The partnership aims to attract investment by promoting Virginia’s public universities and marketing the commonwealth as a good place for firms to invest.
The agreement is intended to forge “a more explicit connection between higher education and economic development and hopefully result in job creation,” McDonnell spokesperson Paul Logan said.
Highlighting the strengths of the state’s public universities to businesses entering the commonwealth will benefit students and recent graduates, said Alan Edwards, director of policy studies for the State Council of Higher Education.
“Many corporations consider these factors like ‘what are the resources that they can tap into?’” Edwards said.
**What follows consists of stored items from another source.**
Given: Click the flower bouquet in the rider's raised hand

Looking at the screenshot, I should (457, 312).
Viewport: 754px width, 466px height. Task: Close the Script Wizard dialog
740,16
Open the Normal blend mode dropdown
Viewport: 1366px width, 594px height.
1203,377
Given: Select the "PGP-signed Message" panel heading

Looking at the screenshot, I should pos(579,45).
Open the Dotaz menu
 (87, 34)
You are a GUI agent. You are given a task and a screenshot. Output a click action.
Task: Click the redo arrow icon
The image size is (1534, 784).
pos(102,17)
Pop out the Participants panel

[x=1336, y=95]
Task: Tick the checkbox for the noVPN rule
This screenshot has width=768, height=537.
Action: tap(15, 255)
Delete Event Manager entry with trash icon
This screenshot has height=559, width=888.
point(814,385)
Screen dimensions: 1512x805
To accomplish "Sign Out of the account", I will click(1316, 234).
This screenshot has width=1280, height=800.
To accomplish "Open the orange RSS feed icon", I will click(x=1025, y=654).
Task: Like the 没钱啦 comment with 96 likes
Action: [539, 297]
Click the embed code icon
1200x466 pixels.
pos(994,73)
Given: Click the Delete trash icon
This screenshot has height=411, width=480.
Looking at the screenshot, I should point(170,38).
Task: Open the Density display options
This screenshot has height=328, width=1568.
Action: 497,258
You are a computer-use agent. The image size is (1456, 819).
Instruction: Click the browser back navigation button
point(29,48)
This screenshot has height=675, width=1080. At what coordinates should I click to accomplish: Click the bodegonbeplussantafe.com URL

Research done at universities, and students graduating with job skills, provide intellectual capital businesses could find useful.
“Ideally [the partnership] will benefit [students] when they graduate, and there will be more and better opportunities in the commonwealth,” Edwards said. Virginia is the first state attempting this type of alliance between higher education and economic development, he said.
Some of the initiatives the agreement proposes — which include joint outreach efforts and meetings between education and economic development officials — are already in place, said Pace Lochte, the University’s director of regional business development, in an email.
“The document formalizes some of the ways in which higher education interacts with [the Virginia Economic Development Partnership] and [State Council of Higher Education],” Lochte said.
The agreement will not cost the University anything to implement, but it may stand to gain research funding from the partnership, which could be key in light of declining funds from federal sources such as the National Science Foundation, Lochte said.
The council is planning meetings starting next week to move collaborative efforts forward. The agreement calls for semi-annual strategic meetings between the partnership and the council.
University President Teresa Sullivan, Lochte and other University leaders will represent the University during such meetings.
The memorandum will be in force from May 1, 2012 to June 30, 2014.